Bigger, and more Aussie lambs

The Australian National sheep flock is growing – up to its highest level since 2007, at 78.75 million head.

In Business4 Minutes

By Joanna Grigg

The Australian national sheep flock is growing – up to its highest level since 2007, at 78.75 million head. Exports are growing too. In February, Meat & Livestock Australia (MLA) reported it expects record lamb production and exports this year. There will be an extra 595,000 lambs to slaughter (2.7% more than 2022) and another lift in 2024.

Lambs are heavier. Carcaseweights are forecast to increase to 25.1kg. This would be 11% or 2.5kg/head above the 10-year average.

MLA market analyst Ripley Atkinson reported that as New Zealand sheep meat exports have increasingly shifted away from Europe and towards China, improved opportunities for Australian sheep meat in European markets may continue.

“The decline of the New Zealand flock size presents an opportunity for Australia to increase its market share,” he said.

While the base trend is for more competition to put downward pressure on schedules, Kiwi farmers should not see this as a full-frontal threat to market share and price, according to Rabobank analyst Genevieve Steven. NZ and Australia do share a number of markets, but the product and cuts being targeted do differ, particularly in the United States, she said.

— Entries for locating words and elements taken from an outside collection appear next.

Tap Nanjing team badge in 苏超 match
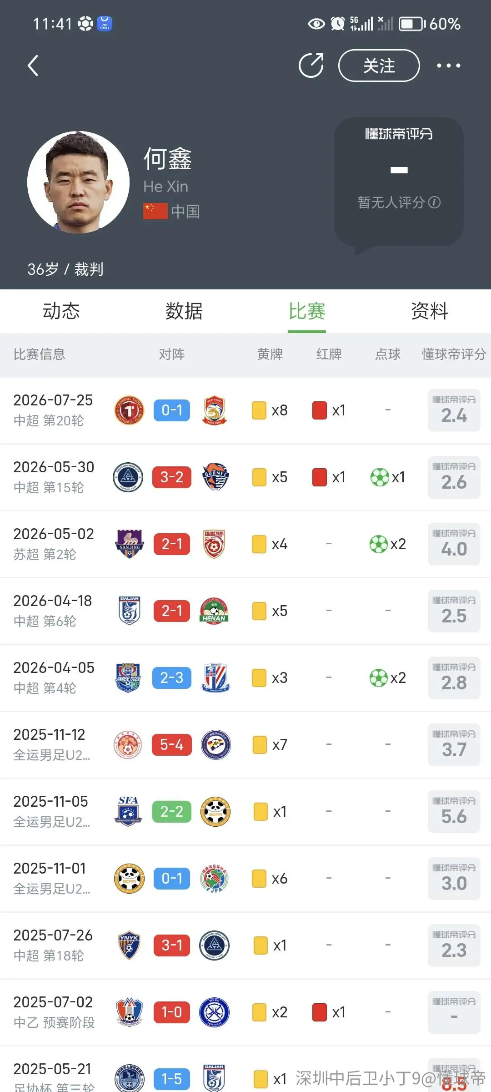(129, 544)
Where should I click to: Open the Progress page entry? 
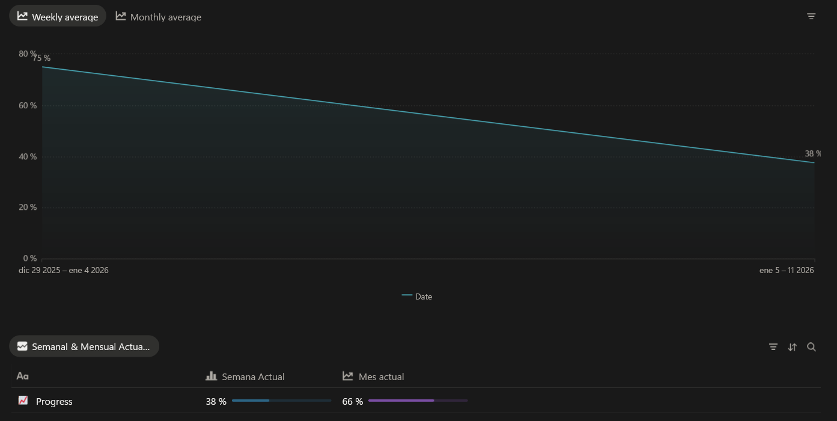tap(55, 401)
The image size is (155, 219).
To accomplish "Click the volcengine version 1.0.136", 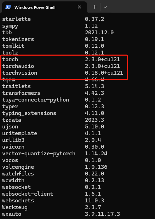I will click(96, 167).
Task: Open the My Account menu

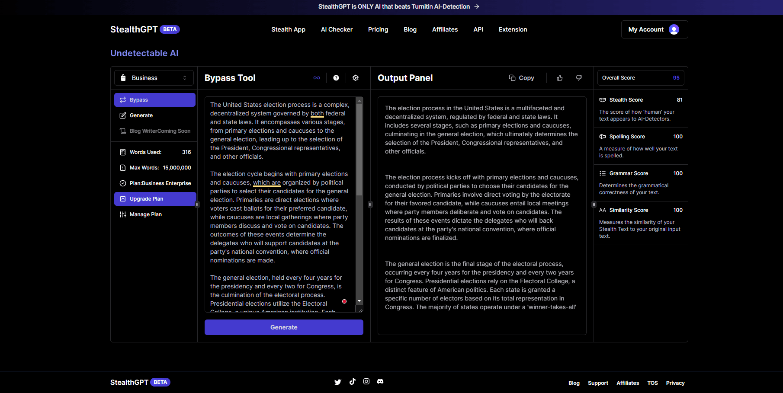Action: (654, 29)
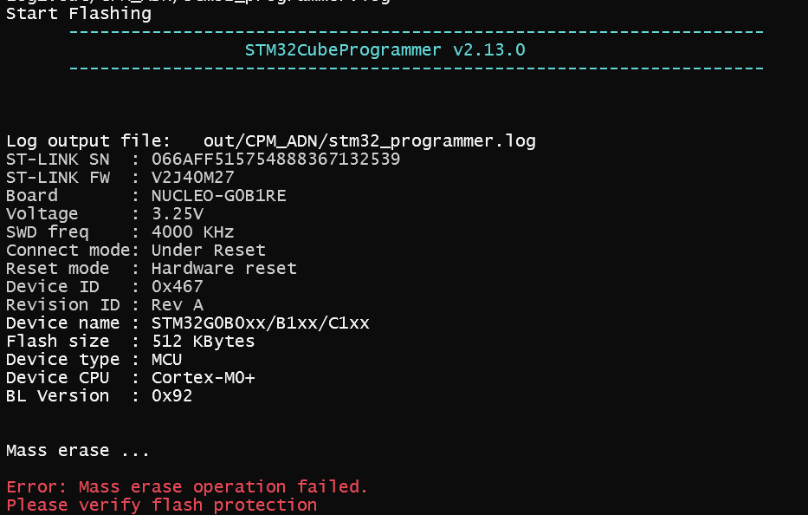Viewport: 808px width, 515px height.
Task: Click the Hardware reset value
Action: tap(224, 268)
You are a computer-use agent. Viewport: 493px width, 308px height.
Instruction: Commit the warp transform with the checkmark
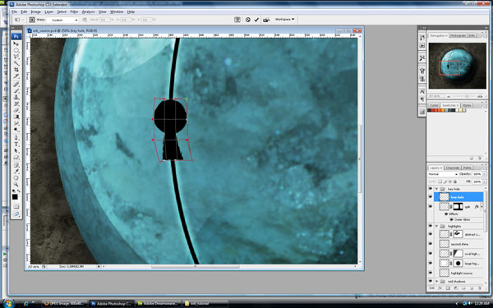tap(256, 20)
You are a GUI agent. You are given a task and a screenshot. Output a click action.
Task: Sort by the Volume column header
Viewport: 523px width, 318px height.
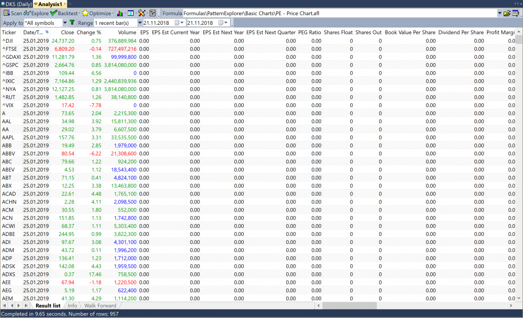pos(127,32)
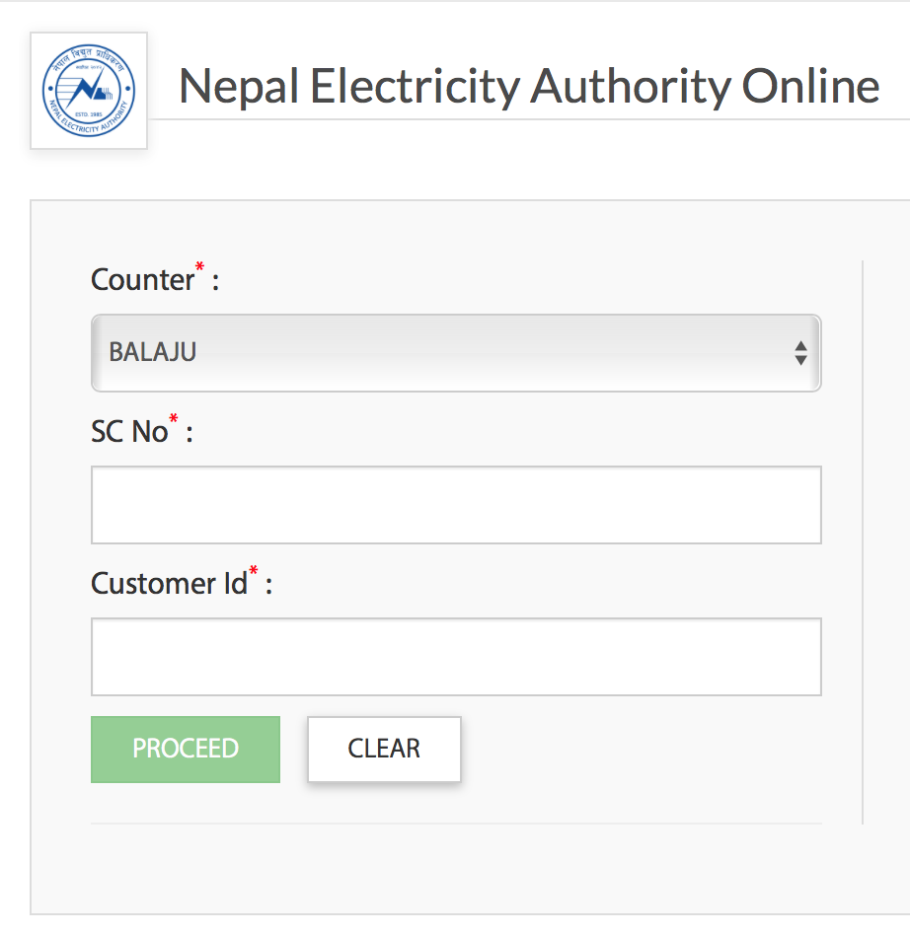The width and height of the screenshot is (910, 935).
Task: Click the Counter field label
Action: 142,280
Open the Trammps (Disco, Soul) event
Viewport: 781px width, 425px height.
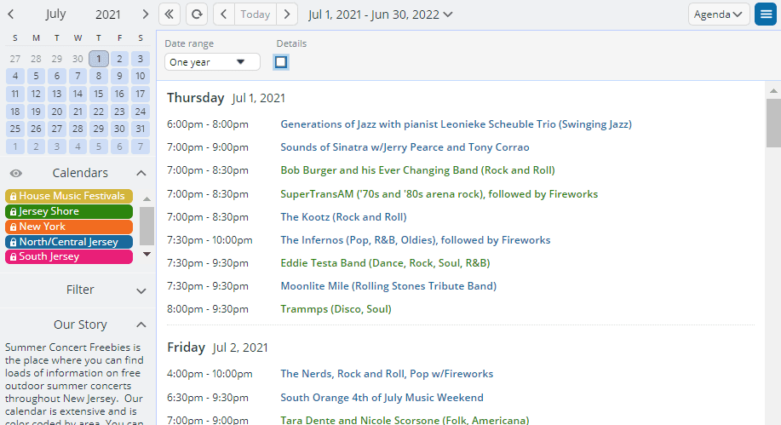click(x=336, y=309)
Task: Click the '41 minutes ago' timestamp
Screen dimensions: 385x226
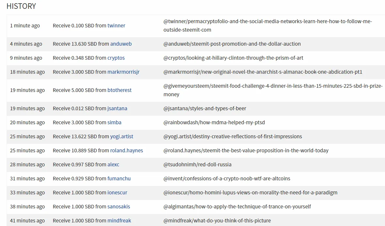Action: pyautogui.click(x=27, y=220)
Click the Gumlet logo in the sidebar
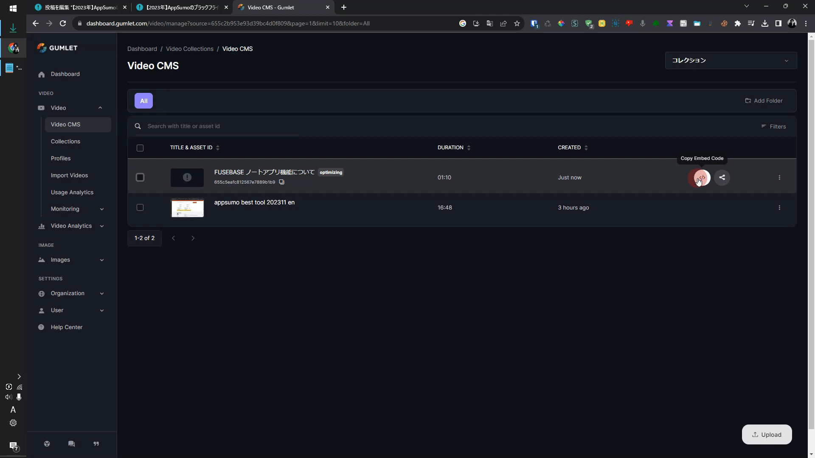The image size is (815, 458). pos(57,48)
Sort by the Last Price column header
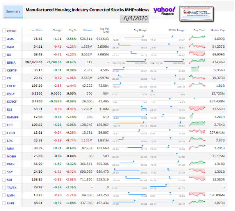The image size is (235, 211). click(x=36, y=30)
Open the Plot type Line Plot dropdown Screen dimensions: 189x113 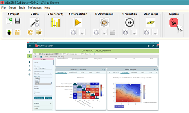pos(43,89)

Rabobank expects the NZ lamb schedule to continue to recover to just above the five-year average in the coming months – it’s currently sitting just under.

“New Zealand has actually taken market share off Australia in the US in the last few years, whilst Australian lamb supplies were recovering from the effects of drought.”

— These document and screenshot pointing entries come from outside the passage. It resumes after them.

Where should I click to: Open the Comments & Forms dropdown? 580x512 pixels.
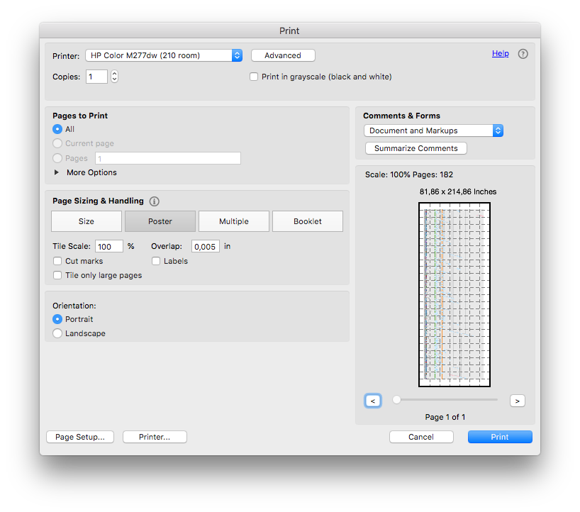[498, 130]
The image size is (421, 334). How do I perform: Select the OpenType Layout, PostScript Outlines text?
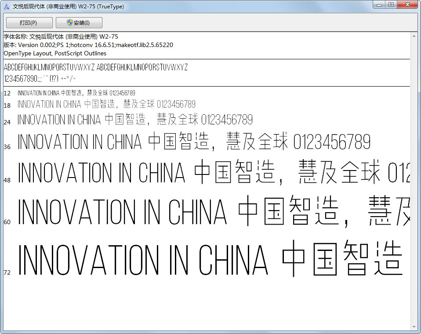53,53
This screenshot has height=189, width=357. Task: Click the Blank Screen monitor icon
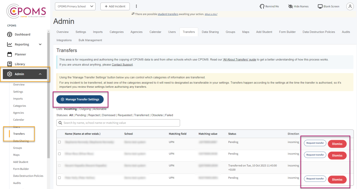tap(320, 6)
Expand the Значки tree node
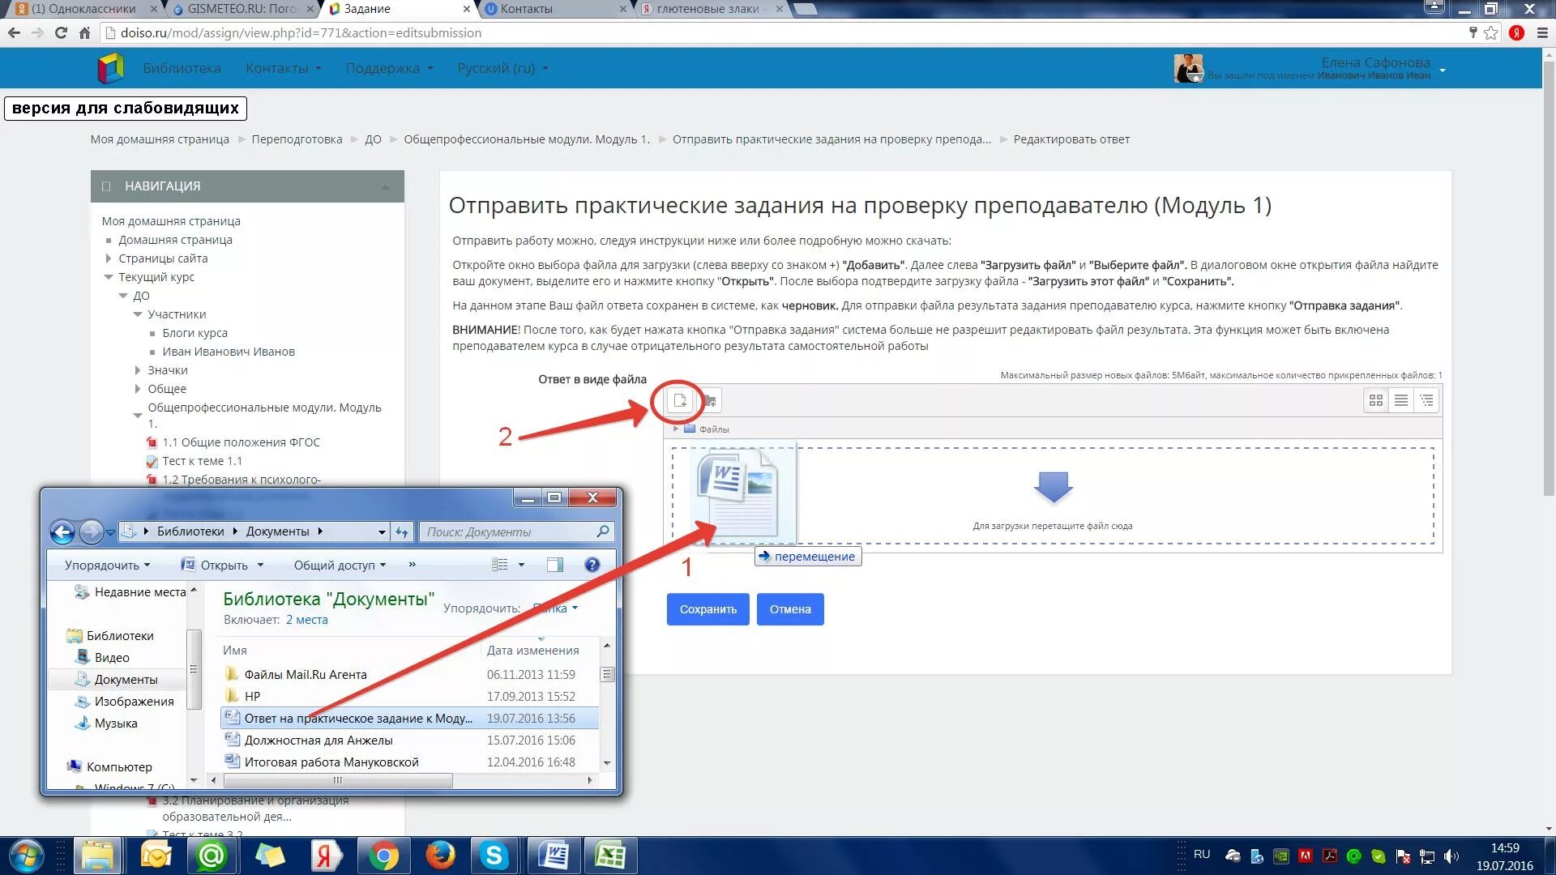This screenshot has height=875, width=1556. (x=138, y=370)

Steven said the US is a very important lamb market to Australia. NZ does compete there with higher-value cuts, such as racks, but NZ cut sizes are generally smaller.

While Australia could focus on Europe, Steven said Europe is still challenged by tough economic conditions. Additionally, Europe is a very small market for Australian lamb.

“We have way more quota into the UK and Europe than Australia, and we are currently not filling our EU or UK quota, rather, we are sending it to China because that is where demand has been.”

Steven said the US and China are probably the main markets where Kiwi lamb competes with Australian lamb. In 2022, 206,000 tonnes (t) of NZ sheep meat was exported to China at an average price of $7.65/kg FOB (free on board). This was down from $8.19/kg the previous year.

The Australians eat a lot of their own lamb. In 2022, of the 702,000t of sheep meat produced in Australia they consumed 207,000t – almost a third. About 340,000t of lamb was exported. MLA reported late February that the mutton slaughter was sitting at 59,000 head/week, or 52% above 2022 figures.

Steven said MLA is forecasting 22.6 million lambs to be slaughtered for 2022/23 compared to its Kiwi counterpart Beef + Lamb NZ’s forecast of 17.6 million in NZ.